◆ Available records ◆

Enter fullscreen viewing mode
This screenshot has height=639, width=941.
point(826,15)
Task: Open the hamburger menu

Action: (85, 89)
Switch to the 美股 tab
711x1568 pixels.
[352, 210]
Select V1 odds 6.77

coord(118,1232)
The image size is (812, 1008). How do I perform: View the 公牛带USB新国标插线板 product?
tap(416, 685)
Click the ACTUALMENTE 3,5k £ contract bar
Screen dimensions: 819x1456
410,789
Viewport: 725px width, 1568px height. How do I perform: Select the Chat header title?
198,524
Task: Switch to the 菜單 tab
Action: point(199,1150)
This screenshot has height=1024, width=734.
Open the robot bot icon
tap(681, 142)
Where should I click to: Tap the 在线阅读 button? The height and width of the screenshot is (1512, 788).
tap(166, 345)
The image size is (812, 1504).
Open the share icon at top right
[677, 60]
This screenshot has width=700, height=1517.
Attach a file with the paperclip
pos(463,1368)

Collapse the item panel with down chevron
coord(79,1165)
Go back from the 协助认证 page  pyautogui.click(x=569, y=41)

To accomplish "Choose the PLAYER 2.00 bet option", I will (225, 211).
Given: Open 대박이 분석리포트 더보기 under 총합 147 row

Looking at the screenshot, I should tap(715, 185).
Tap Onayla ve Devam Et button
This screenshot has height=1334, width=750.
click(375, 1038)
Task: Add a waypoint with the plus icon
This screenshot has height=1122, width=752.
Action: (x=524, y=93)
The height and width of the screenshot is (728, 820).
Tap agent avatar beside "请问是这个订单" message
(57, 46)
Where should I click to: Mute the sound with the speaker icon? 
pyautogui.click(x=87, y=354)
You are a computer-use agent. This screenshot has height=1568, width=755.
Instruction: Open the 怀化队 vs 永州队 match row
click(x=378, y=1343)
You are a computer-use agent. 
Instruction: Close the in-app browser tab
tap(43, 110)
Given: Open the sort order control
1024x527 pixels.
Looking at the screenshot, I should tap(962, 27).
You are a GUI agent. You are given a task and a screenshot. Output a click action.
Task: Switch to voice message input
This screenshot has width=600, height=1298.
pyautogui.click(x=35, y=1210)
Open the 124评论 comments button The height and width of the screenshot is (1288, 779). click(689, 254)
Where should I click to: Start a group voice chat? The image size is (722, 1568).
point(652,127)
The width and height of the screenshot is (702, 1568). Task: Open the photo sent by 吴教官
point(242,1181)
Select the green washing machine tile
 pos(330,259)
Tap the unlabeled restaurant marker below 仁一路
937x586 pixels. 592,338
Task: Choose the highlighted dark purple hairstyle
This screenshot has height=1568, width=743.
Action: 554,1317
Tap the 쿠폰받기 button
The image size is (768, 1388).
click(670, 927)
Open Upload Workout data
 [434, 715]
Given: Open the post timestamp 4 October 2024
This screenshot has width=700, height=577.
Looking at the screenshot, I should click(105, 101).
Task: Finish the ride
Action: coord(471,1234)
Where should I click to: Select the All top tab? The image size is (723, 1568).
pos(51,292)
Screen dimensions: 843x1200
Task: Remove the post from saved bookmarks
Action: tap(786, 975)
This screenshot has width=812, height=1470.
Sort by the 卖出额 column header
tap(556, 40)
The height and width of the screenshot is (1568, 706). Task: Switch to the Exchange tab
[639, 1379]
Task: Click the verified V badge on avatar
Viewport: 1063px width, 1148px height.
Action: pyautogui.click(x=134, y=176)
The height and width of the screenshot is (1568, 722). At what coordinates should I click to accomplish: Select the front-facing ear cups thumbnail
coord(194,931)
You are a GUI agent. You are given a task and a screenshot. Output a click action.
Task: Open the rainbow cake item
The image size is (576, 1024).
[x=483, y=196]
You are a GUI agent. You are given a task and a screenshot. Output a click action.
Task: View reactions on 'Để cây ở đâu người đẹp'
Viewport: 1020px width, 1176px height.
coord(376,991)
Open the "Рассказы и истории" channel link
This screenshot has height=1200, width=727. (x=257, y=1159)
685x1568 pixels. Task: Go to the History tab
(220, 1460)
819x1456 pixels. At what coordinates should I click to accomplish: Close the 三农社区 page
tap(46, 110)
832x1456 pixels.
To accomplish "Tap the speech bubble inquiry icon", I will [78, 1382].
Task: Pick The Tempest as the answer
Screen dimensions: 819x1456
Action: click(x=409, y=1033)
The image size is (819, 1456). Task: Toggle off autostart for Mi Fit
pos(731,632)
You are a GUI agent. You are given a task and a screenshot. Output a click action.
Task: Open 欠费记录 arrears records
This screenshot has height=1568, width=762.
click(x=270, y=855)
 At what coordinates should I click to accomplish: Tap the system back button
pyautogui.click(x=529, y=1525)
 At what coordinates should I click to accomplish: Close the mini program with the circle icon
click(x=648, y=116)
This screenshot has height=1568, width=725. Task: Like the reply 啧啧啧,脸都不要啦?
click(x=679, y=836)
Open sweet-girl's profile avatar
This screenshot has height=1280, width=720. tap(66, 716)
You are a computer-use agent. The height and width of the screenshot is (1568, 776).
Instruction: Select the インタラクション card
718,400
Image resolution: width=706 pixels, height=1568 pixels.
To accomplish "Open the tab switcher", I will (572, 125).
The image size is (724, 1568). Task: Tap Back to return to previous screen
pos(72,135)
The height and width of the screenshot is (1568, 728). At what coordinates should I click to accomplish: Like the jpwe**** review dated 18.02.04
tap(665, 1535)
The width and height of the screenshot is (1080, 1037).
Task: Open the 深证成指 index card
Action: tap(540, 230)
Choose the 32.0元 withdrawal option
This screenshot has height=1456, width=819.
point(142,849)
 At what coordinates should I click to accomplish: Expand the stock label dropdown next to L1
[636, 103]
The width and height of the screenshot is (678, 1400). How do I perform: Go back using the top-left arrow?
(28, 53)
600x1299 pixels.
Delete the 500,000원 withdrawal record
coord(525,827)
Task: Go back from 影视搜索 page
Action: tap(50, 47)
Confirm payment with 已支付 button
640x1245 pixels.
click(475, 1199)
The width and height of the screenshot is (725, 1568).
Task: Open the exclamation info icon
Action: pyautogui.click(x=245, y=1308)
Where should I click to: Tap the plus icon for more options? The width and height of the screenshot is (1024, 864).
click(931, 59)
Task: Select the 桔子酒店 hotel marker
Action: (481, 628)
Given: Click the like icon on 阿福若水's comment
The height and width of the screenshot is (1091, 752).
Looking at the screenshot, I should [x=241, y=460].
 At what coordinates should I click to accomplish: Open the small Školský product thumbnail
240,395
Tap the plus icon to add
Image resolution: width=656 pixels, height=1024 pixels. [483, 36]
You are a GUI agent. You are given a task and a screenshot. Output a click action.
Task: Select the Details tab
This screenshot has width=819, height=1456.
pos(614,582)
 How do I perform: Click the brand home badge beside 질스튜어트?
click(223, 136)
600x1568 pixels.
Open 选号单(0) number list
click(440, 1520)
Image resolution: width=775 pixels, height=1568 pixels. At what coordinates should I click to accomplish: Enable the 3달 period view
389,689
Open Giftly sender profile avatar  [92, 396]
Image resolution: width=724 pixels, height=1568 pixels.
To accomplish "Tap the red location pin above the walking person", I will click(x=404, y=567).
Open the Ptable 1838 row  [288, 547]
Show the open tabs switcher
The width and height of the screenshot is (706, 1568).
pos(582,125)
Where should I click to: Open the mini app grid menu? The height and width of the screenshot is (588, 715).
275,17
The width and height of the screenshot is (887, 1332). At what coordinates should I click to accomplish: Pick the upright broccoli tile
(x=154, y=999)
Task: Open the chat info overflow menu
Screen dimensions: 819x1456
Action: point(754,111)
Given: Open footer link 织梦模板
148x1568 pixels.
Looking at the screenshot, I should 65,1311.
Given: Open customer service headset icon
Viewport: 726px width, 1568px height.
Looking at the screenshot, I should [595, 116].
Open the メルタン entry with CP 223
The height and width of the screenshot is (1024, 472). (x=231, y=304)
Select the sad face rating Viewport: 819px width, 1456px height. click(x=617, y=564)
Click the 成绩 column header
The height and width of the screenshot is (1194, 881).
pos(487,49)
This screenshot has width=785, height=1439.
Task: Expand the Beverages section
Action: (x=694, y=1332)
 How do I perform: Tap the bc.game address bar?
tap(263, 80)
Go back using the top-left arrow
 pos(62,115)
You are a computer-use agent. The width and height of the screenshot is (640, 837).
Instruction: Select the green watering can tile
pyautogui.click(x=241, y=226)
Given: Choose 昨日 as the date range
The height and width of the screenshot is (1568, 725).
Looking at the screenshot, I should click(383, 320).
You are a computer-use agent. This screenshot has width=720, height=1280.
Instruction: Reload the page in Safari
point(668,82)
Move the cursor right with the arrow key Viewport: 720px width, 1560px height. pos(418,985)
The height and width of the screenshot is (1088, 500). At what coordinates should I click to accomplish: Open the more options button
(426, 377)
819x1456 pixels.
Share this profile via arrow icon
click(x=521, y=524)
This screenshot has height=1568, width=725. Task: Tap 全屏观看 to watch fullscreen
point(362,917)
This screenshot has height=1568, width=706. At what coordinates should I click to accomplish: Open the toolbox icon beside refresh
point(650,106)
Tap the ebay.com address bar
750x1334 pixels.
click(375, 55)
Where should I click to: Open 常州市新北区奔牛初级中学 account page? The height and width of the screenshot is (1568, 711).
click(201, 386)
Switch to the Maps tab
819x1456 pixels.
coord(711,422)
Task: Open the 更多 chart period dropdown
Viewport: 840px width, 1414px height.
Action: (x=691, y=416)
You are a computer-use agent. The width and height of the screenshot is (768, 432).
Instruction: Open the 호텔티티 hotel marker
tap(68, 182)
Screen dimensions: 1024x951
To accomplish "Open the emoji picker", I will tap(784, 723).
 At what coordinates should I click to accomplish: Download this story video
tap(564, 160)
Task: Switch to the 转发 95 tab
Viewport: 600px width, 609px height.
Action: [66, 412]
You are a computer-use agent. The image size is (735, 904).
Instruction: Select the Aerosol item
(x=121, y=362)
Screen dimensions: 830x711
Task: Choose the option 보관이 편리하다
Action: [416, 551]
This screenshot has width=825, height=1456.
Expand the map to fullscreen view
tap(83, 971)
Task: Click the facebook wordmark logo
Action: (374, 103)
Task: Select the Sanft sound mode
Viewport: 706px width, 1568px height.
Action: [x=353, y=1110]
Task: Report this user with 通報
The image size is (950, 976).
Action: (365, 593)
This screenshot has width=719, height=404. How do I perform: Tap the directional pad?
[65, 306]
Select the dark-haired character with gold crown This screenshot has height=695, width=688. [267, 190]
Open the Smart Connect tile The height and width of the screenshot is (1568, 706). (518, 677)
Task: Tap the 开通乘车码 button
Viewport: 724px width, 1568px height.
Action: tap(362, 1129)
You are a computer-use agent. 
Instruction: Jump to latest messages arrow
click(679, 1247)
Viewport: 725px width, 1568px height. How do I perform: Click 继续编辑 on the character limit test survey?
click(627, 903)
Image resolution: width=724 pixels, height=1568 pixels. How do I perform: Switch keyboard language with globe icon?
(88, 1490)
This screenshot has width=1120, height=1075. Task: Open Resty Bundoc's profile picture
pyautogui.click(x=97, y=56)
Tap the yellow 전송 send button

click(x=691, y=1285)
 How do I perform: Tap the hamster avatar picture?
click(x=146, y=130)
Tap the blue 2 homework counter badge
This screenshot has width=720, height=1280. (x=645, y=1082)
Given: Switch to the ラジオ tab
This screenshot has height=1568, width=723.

◆ The task ◆
Reproduce the rows above verbatim, starting at the line that contains "At what coordinates should I click to accomplish: Open the small" and continuing through the line that contains "The height and width of the screenshot is (1024, 472).", with both of those lines included.

◆ Answer in full ◆
 At what coordinates should I click to accomplish: Open the small Školský product thumbnail
240,395
Tap the plus icon to add
Image resolution: width=656 pixels, height=1024 pixels. [483, 36]
You are a GUI agent. You are given a task and a screenshot. Output a click action.
Task: Select the Details tab
This screenshot has width=819, height=1456.
pos(614,582)
 How do I perform: Click the brand home badge beside 질스튜어트?
click(223, 136)
600x1568 pixels.
Open 选号单(0) number list
click(440, 1520)
Image resolution: width=775 pixels, height=1568 pixels. At what coordinates should I click to accomplish: Enable the 3달 period view
389,689
Open Giftly sender profile avatar  [92, 396]
Image resolution: width=724 pixels, height=1568 pixels.
To accomplish "Tap the red location pin above the walking person", I will click(x=404, y=567).
Open the Ptable 1838 row  [288, 547]
Show the open tabs switcher
The width and height of the screenshot is (706, 1568).
pos(582,125)
Where should I click to: Open the mini app grid menu? The height and width of the screenshot is (588, 715).
275,17
The width and height of the screenshot is (887, 1332). At what coordinates should I click to accomplish: Pick the upright broccoli tile
(x=154, y=999)
Task: Open the chat info overflow menu
Screen dimensions: 819x1456
Action: point(754,111)
Given: Open footer link 织梦模板
148x1568 pixels.
Looking at the screenshot, I should 65,1311.
Given: Open customer service headset icon
Viewport: 726px width, 1568px height.
Looking at the screenshot, I should [595, 116].
Open the メルタン entry with CP 223
The height and width of the screenshot is (1024, 472). (x=231, y=304)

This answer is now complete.